Saved entries:
---
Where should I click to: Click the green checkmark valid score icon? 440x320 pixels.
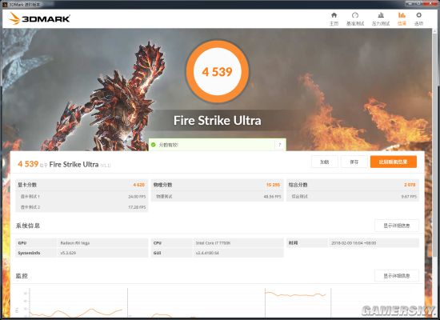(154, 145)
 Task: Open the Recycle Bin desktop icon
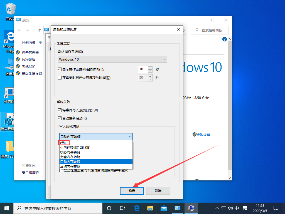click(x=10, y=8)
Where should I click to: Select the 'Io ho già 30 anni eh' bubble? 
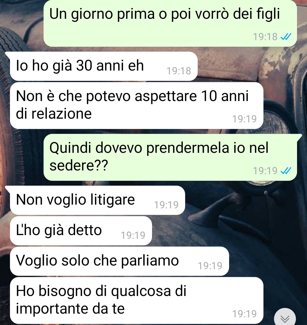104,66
---
WHAT YOU HAVE TO DO: Output every entry exactly as given; pictures are not part of the copy.

OUTPUT FOR THIS TASK:
Where should I click to: Click the green checkmark valid score icon? 440x320 pixels.
(154, 145)
 Task: Open the Recycle Bin desktop icon
click(x=10, y=8)
Where should I click to: Select the 'Io ho già 30 anni eh' bubble? 
104,66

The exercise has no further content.